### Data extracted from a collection

────────────────────────────────────────

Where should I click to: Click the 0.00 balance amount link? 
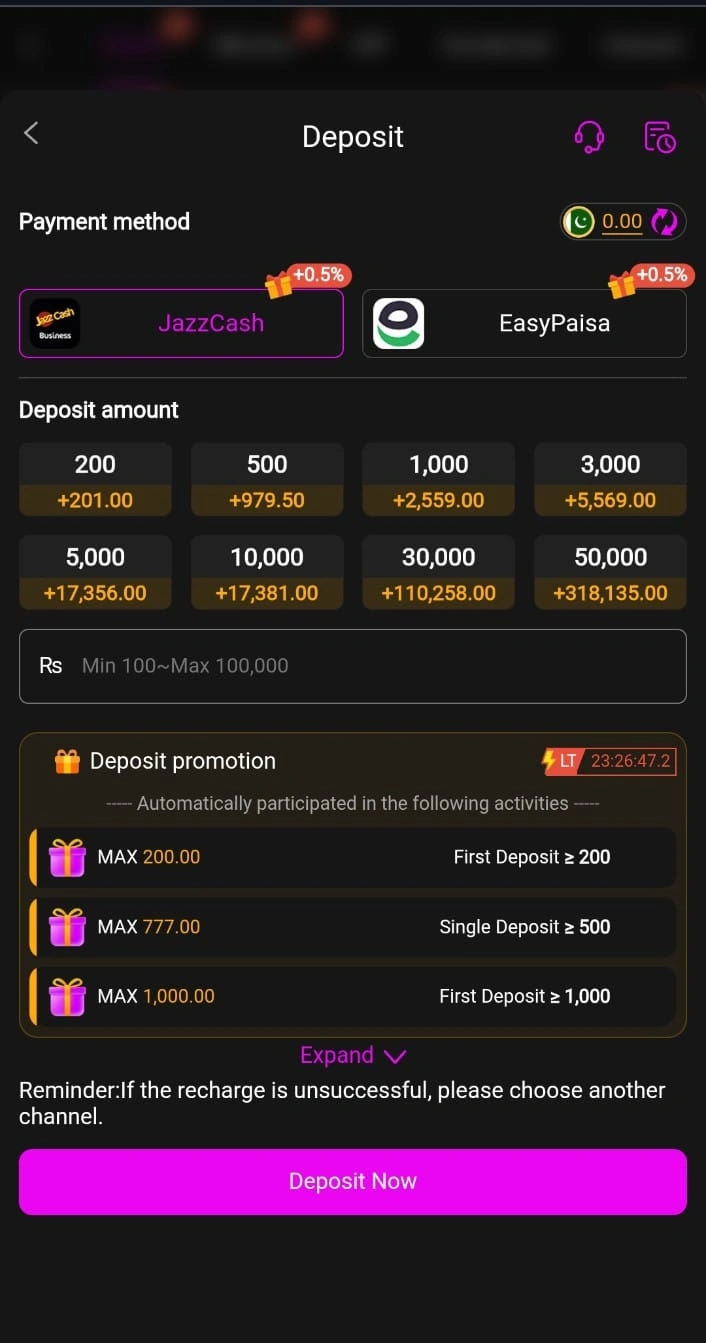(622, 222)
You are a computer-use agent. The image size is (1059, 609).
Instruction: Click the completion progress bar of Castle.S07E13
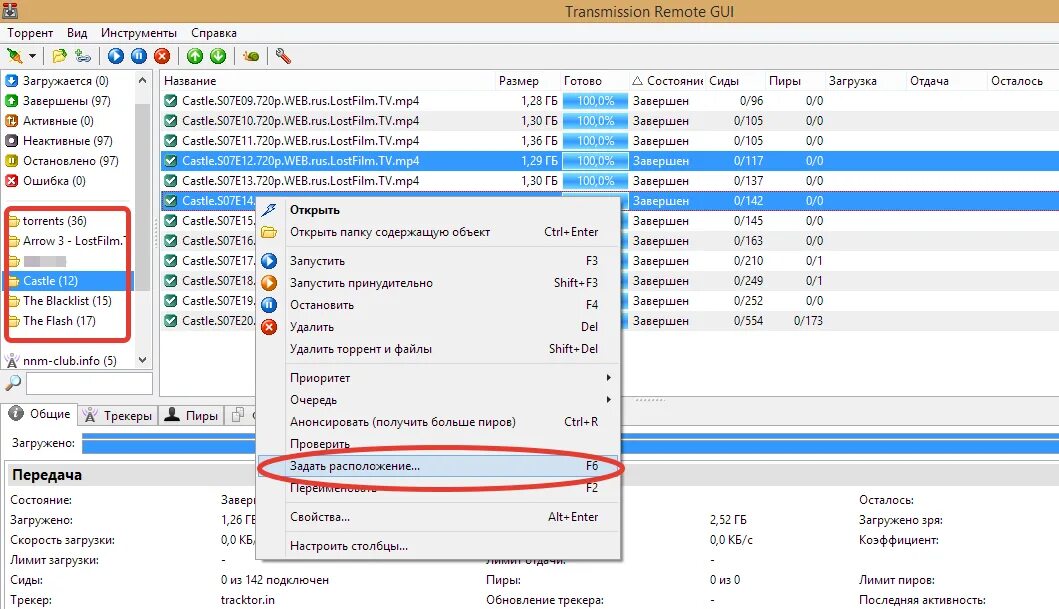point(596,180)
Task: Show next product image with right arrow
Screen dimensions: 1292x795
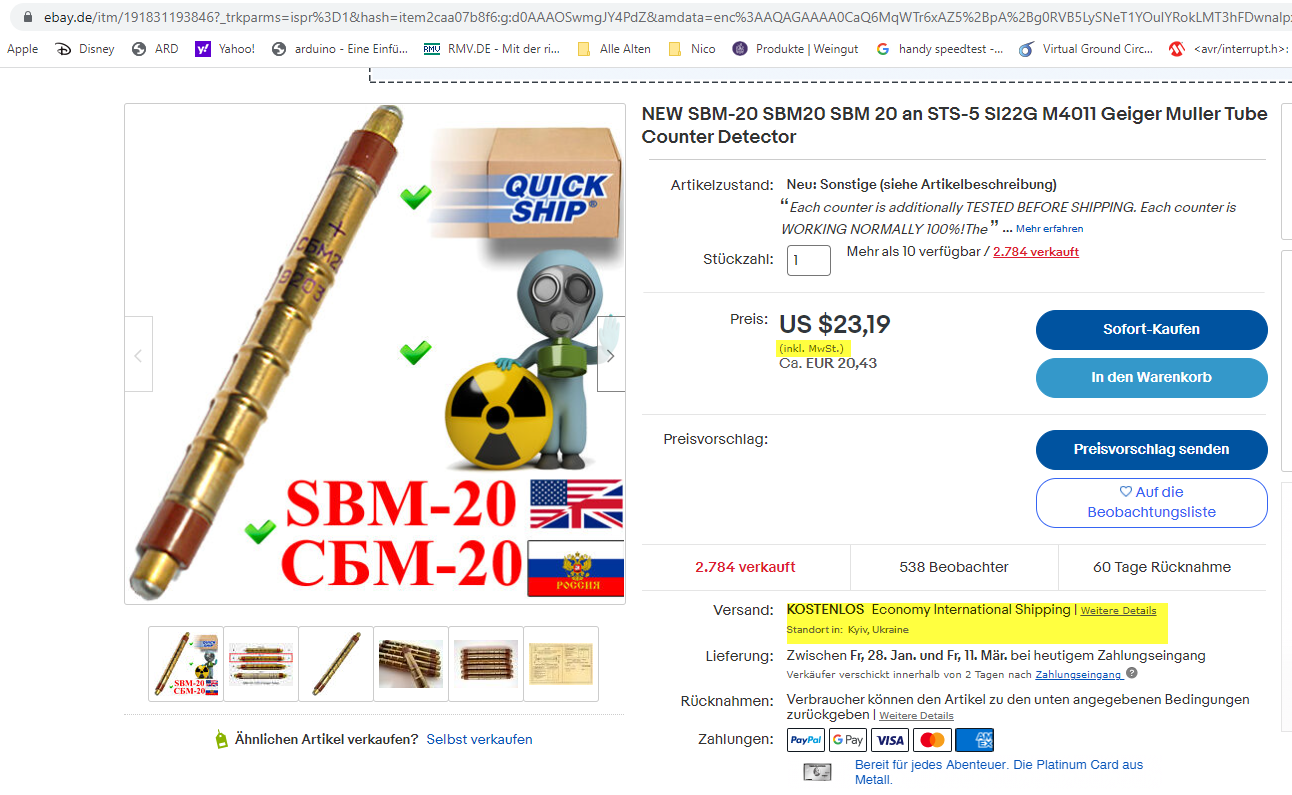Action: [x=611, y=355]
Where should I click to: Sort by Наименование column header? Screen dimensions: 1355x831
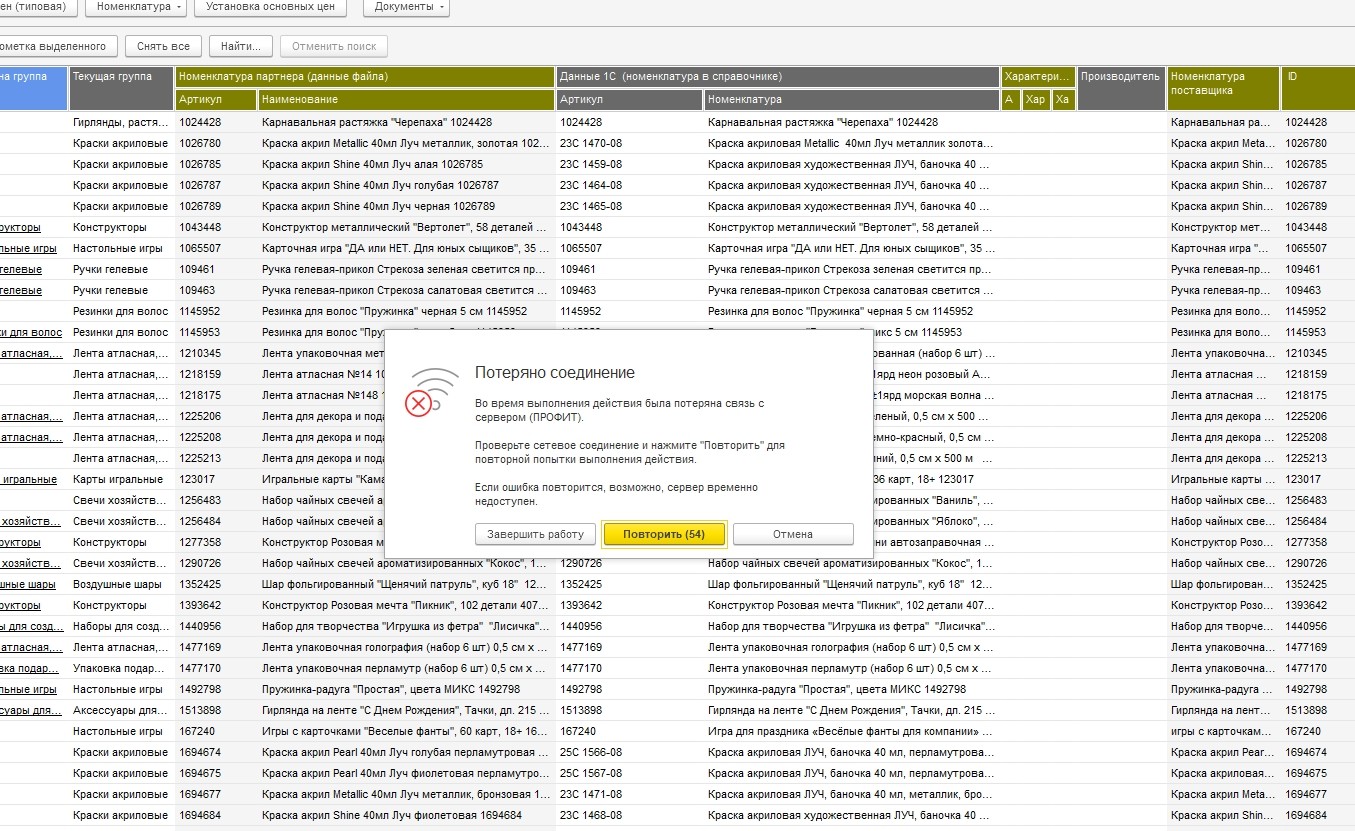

────────────────────────────────────────

### PROBLEM STATEMENT
With all pictures excluded, output exactly the lines from the one containing "Screen dimensions: 1292x795" through the final line of the entries, inclusive.

### ANSWER FOR THIS EXERCISE
Screen dimensions: 1292x795
Action: [x=611, y=355]
Where should I click to: Sort by Наименование column header? Screen dimensions: 1355x831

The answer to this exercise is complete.